I've spearheaded website redesigns for several associations since the early 2000s, managing cross-functional teams, and there's one thing I know to be certain: you need great user research and analytics, along with clearly-articulated business goals, driving your website redesigns. My superpowers include doing both, but let's focus on the user research side here.
I start with a member journey map. Creating one can be a collaborative exercise with your marketing and membership teams. Use a free digital whiteboard tool like Google's Jamboard or Miro and set up the journey steps and needed content, and brainstorm for 60 minutes. You'll get a great overview of your member's journey.

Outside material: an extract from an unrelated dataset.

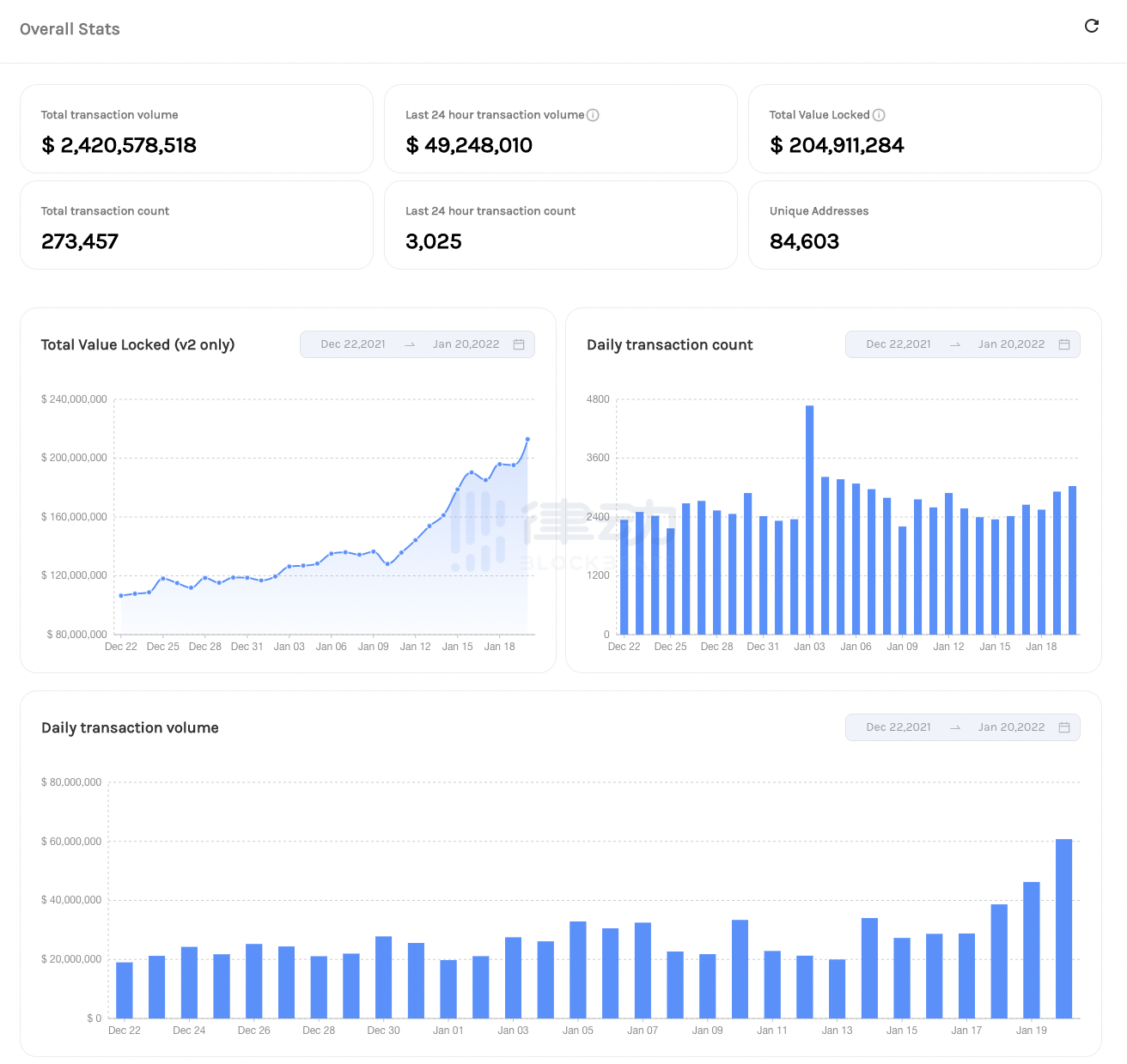Screen dimensions: 1127x1064
Task: Edit start date in Total Value Locked chart
Action: [353, 344]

However, you also should get your members' viewpoints to fill in any gaps and truly understand their actions and emotions. To do this, I always conduct think-aloud interviews with 5-10 members, using very specific questions crafted to dive into user needs and association business needs, in order to get highly relevant and actionable input. The think-aloud interviews are one component of a multi-prong plan to get a 360-degree view of the website usability:
1. Staff interviews and survey
2. Board member interviews
3. Member interviews
4. Member journey mapping
5. Think-aloud usability interviews
6. Google Analytics data
7. Heat map data
8. Usability survey pop-ups on key website pages
9. Card sort exercise with a draft information architecture (members and staff)
The recordings of the think-aloud interviews also help convince staff that changes to the information architecture, content, layout, and flow are needed. See it in action - here's a sample think-aloud video.
A cross-functional association staff team was having difficulty building consensus around a website redesign proposal for a new information architecture (navigation system). Competing priorities for putting "my content first" were being raised, derailing discussions.
I proposed a think-aloud exercise to crystallize their thoughts around specific member pain points and to develop an actionable plan and consensus to move forward. This think-aloud exercise would be used along with Google Analytics and heat map data along with surveys and other data to guide the creation of a new information architecture and new page layouts along with updated content.
After showing short snippets from three of the ten think-aloud exercise videos as well as other data I had compiled and summarized, I had the web team weigh in on my proposed new information architecture and gained 100% buy-in for moving forward. The resulting information architecture was then tested in a card sort exercise with members and gained further validation.
I then created a before-and-after customer journey map for two key sections of the website - membership and accreditation. I rewrote 35 pages of content based on my proposed new journey in partnership with members of the membership team. The new information architecture and content, including a new infographic, remove doubt and confusion about every major aspect of membership and accreditation.